Urban square in Szczecin, Poland

The Grey Ranks Square (Polish: Plac Szarych Szeregów) is an urban square and a roundabout in Szczecin, Poland. It is located at the boundary of neighbourhoods of Centrum and Śródmieście-Północ, within the district of Śródmieście. It forms the intersection of Piastów Avenue, Piątego Lipca Street, Piłsudskiego Street, Wielkopolska Street, and Wojska Polskiego Avenue. The square was designed in 1879.

== History ==
It was designed in 1879, as a circular square with roundabout. At the end of 19th and beginning of the 20th century, around it were constructed tenements, almost all of which, survive to the present day.

It was originally named the Arndt Square (German: Arndtplatz) after Ernst Moritz Arndt, a 19th-century historian, writer and poet. In 1945, it was renamed to the Allied Square (Polish: Plac Sprzymierzonych), and in 1950, to the Konstantin Rokossovsky Square (Polish: Plac Konstantego Rokossowskiego), after a 20th-century military officer who was the Marshal of the Soviet Union, the Marshal of Poland, and the Minister of National Defence. In 1956, it was renamed to the Vladimir Lenin Square (Polish: Plac Włodzimierza Lenina), after a 20th-century communist revolutionary and leader of the Soviet Union, with the name remaining until 1991, when it was reverted to the Allied Square. In 2009 it was renamed to its current name, after the Grey Ranks, an underground paramilitary organisation of the Polish resistance during the Second World War.
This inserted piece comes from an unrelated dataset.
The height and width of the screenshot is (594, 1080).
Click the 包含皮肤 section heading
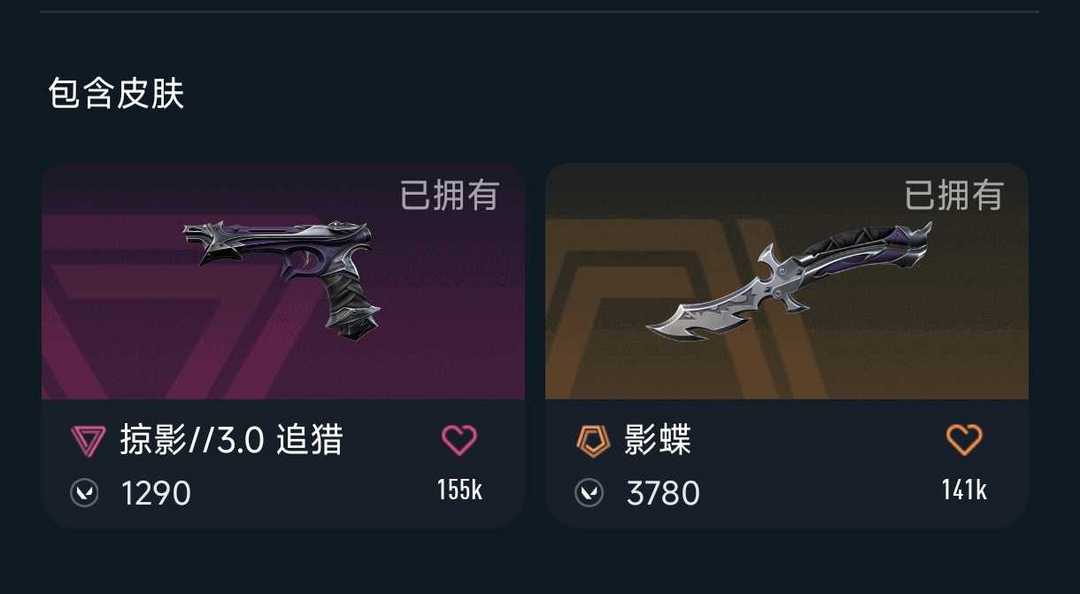[x=116, y=93]
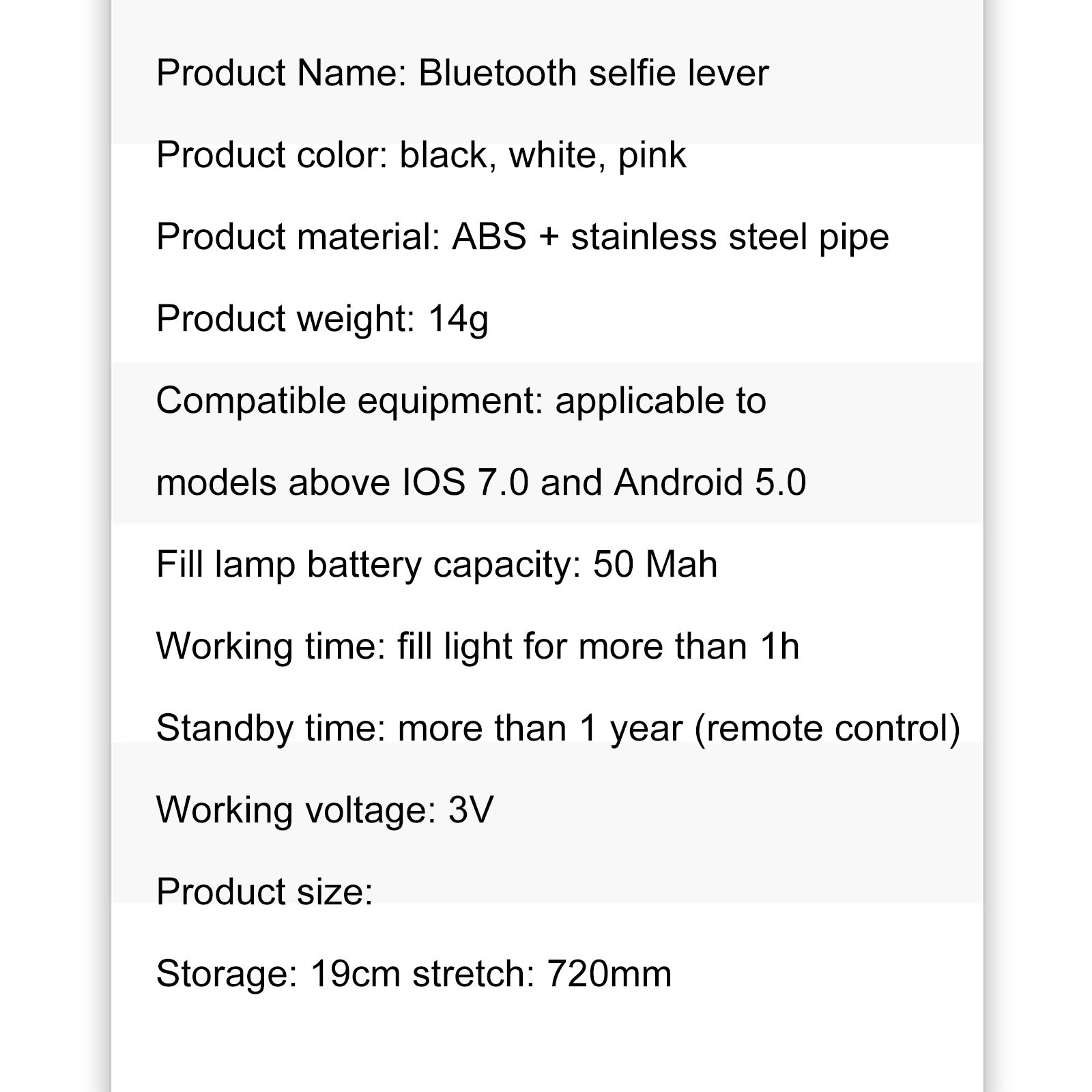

On 19 June 2000, there was unveiled the Marshal Józef Piłsudski Memorial, designed by Bohdan Ronin-Walknowski.

== Characteristics ==
The square forms a roundabout on the axis of Wojska Polskiego Avenue. It forms an intersection of Piastów Avenue, Piątego Lipca Street, Piłsudskiego Street, Wielkopolska Street, and Wojska Polskiego Avenue. There is also a triangular intersection of the tram tracks from Piastów Avenue, Piłsudskiego Street, and Wojska Polskiego Avenue. The square is surrounded by historical tenements buildings, dating to the late 19th and early 20th centuries. At the corner of Wojska Polskiego Avenue and Wielkopolska Street is placed the Marshal Józef Piłsudski Memorial, a bronze bust sculpture by Bohdan Ronin-Walknowski.